Organ transplants are notoriously finicky procedures with narrow timespans of viability, but a new FDA approval for TransMedics’ portable transport system has opened the window for heart transplants a little bit wider.
TransMedics’ Organ Care System, or OCS, keeps donor organs in a metabolically active state using warm perfusion technology and integrated monitoring tools. Compared to typical cold-storage methods, the system can prolong the life of organs that may have otherwise been deemed unusable.
The FDA's premarket approval covers hearts retrieved from donors after brain death, including those that have been surgically clamped or cut off from the body's blood flow for more than four hours. The system also enables the use of hearts with diminished ejection fraction, such as organs from patients over the age of 55 or those with coronary artery disease.
RELATED: TransMedics' 'heart in a box' donor organ preservation system scores FDA panel backing
A trio of studies of OCS Heart found that, despite those limitations, the device was able to preserve donor hearts for successful transplantation.

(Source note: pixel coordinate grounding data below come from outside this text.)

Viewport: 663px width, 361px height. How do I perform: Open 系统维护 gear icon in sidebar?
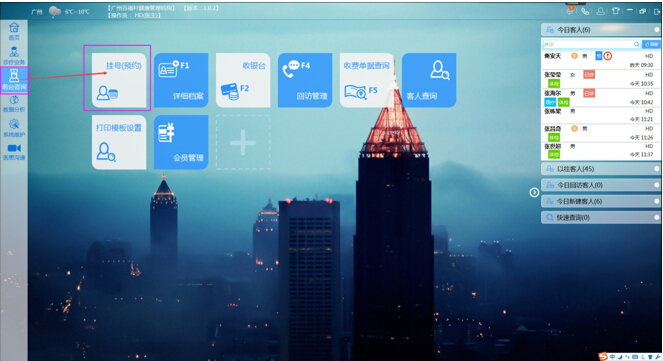click(14, 128)
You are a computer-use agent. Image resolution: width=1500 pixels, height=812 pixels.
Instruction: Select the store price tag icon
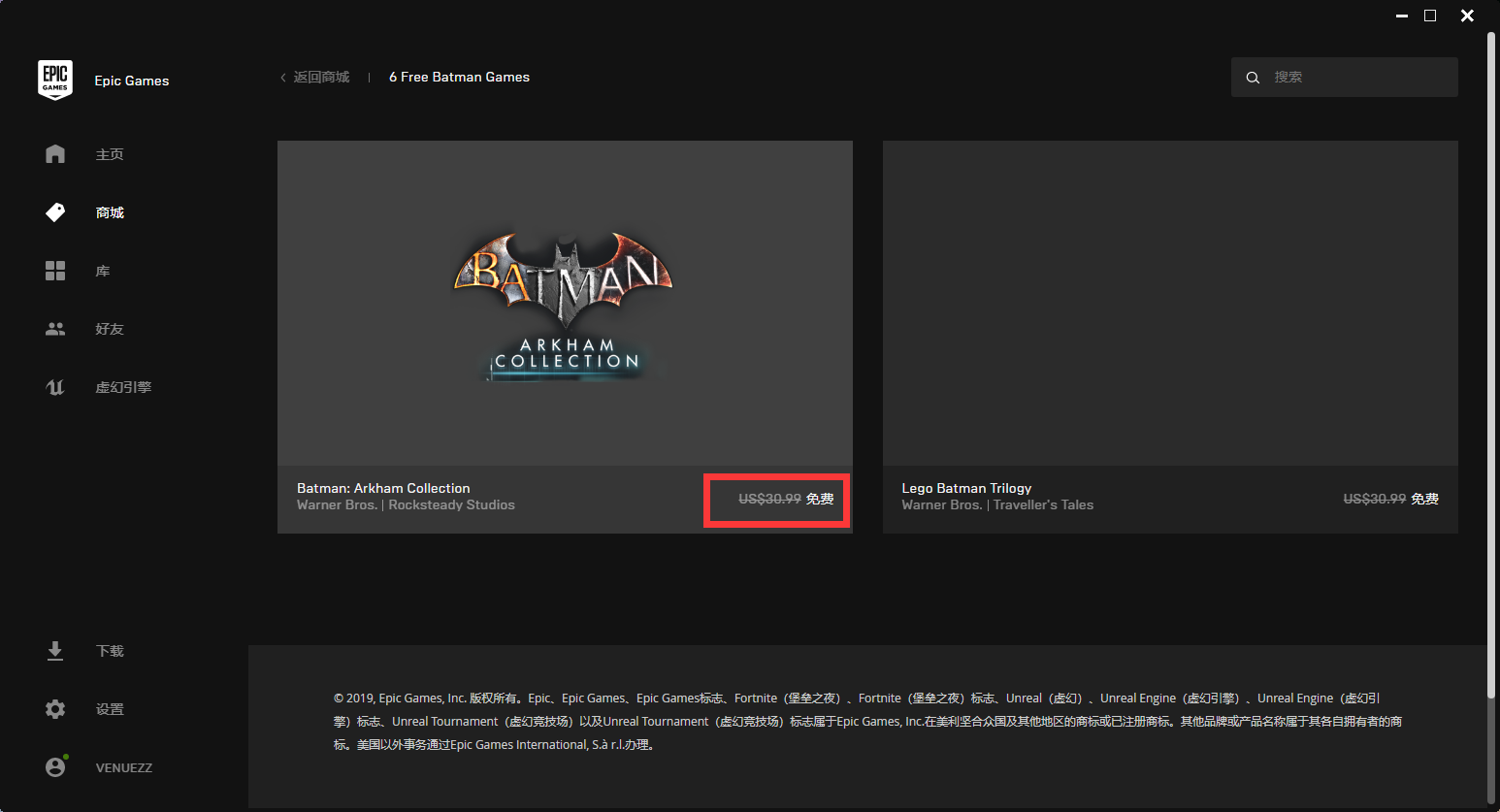click(55, 212)
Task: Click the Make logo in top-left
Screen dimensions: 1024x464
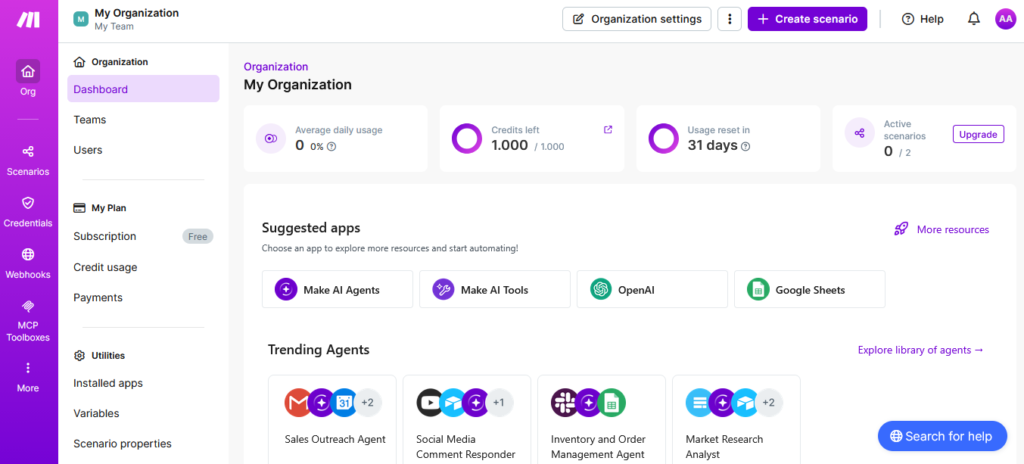Action: (28, 19)
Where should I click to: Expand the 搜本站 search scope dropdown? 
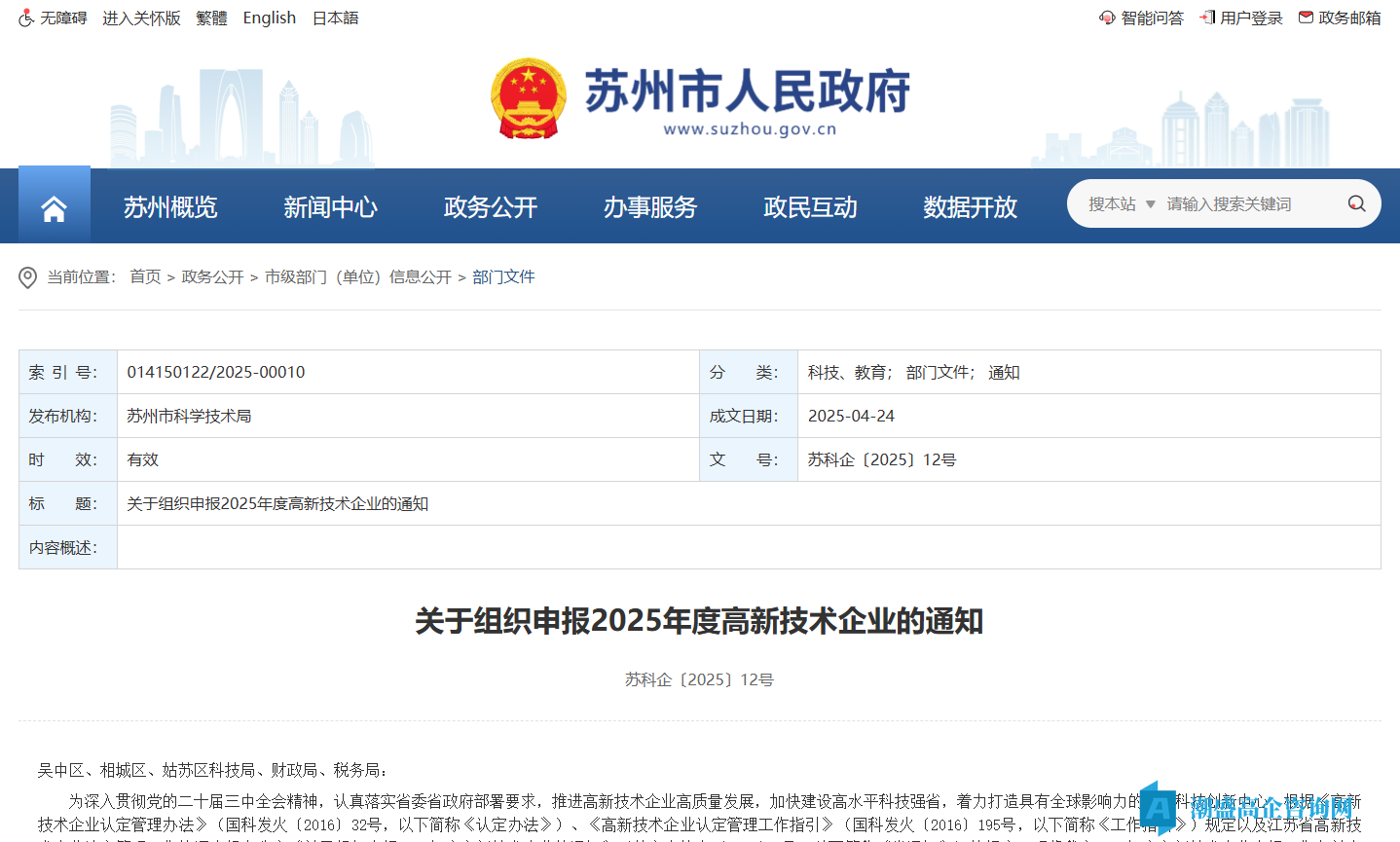tap(1122, 203)
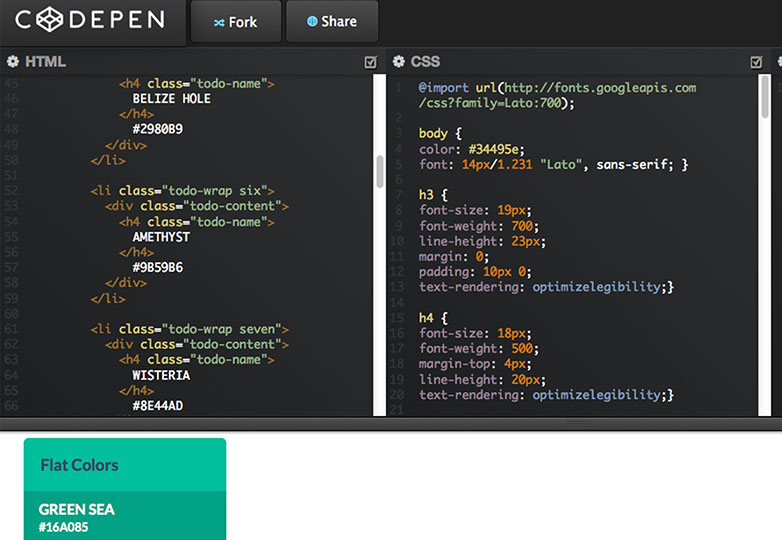The image size is (782, 540).
Task: Open the CSS panel settings gear
Action: 398,62
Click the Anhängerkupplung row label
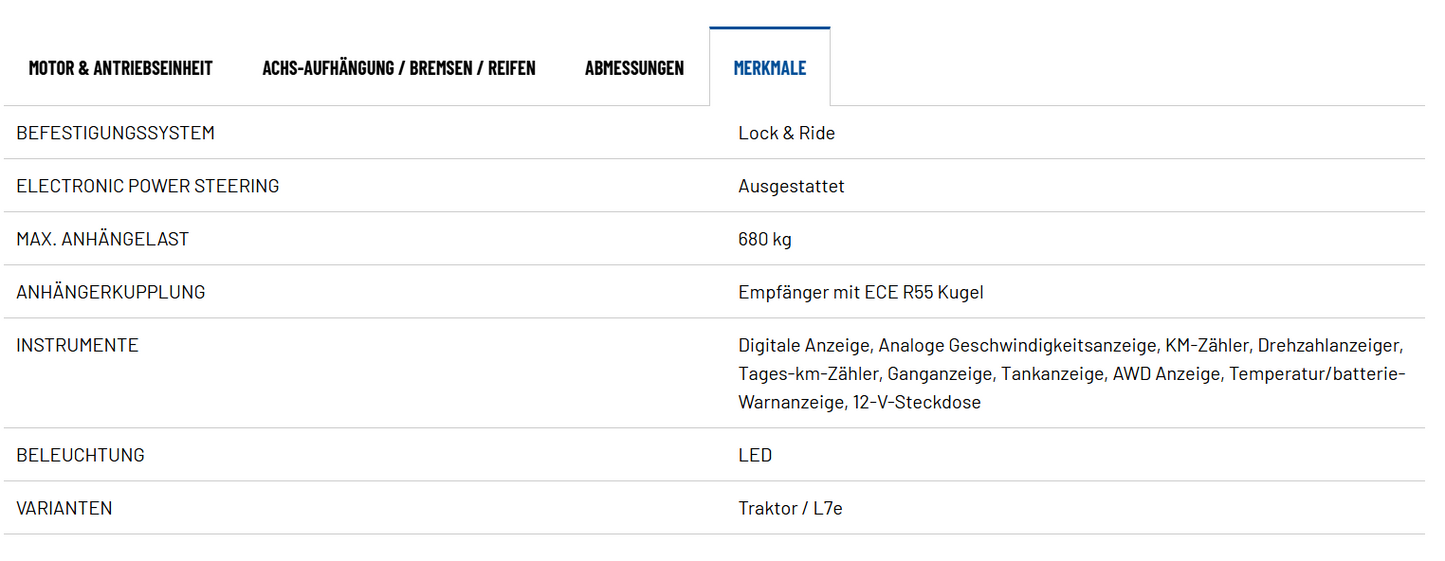 (x=110, y=292)
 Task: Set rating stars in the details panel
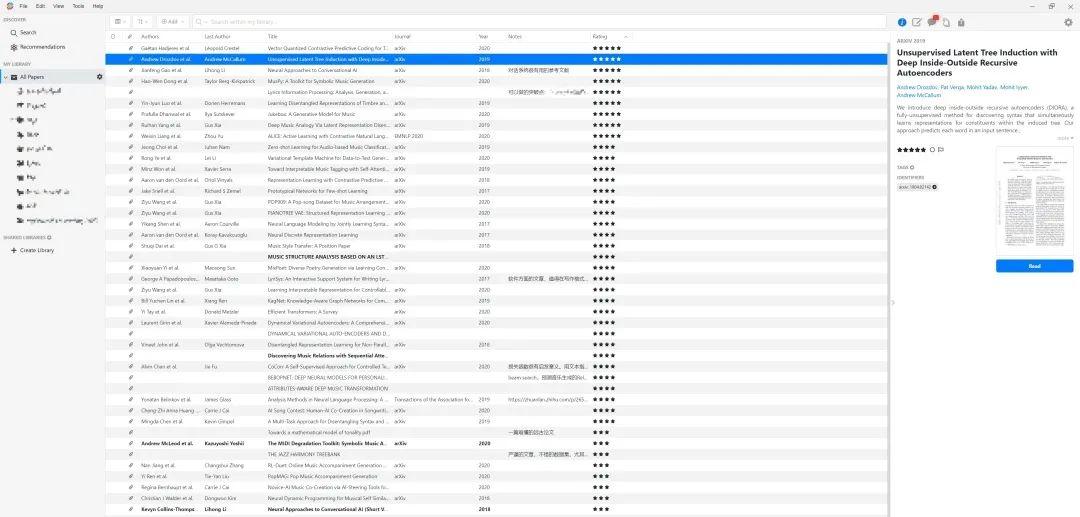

The most recent of these, published in 2019, focused on donor hearts that had been rejected by other transplant centers an average of 66 times each. After being preserved by the OCS Heart system, more than 80% of these hearts were successfully transplanted. Those transplants resulted in an average one-month survival rate of just under 95% and a six-month survival rate of 88%, similar to national averages.
Those results led an FDA advisory panel in April to vote overwhelmingly in favor of the system’s approval—a recommendation that the agency took to heart this month.
“We are honored and humbled that the OCS Heart system is now the only FDA-approved device indicated for ex-vivo perfusion and assessment of both donor hearts and lungs as an alternative to the antiquated cold storage preservation,” said TransMedics CEO Waleed Hassanein, M.D. “We take this responsibility very seriously, and we are looking forward to the next phase of commercial activities, the initiation of the OCS Heart Perfusion Registry and potentially expanding our clinical indications in the future.”
RELATED: Miromatrix goes hog-wild with upsized $43M IPO to bioengineer pig organs into human transplants
The OCS Heart’s approval follows up on the OCS Lung system. Similar to the heart-preservation cart, OCS Lung acts like a mini ICU on wheels, using warm perfusion to maintain normal metabolic function in donor lungs. It was originally green-lit in 2018 for use in preserving standard donor organs but saw its indication expand in another approval the following year to include lungs that would’ve likely gone unused if preserved only with traditional cold storage methods.
Looking ahead, TransMedics is aiming to round out its portfolio with an approval for its liver system, which underwent another FDA advisory committee meeting in July, culminating in a unanimous vote of confidence in its efficacy and safety, and a vote of 12 to one—with one abstention—that the benefits of the system outweigh any risks.
Like its predecessors, OCS Liver’s warm perfusion and monitoring technology have been proven to help preserve and enhance function of donor livers that may have otherwise been passed over for transplant, with a recent study showing that livers transported by TransMedics’ system resulted in far fewer instances of post-transplant graft failure than standard transplant methods.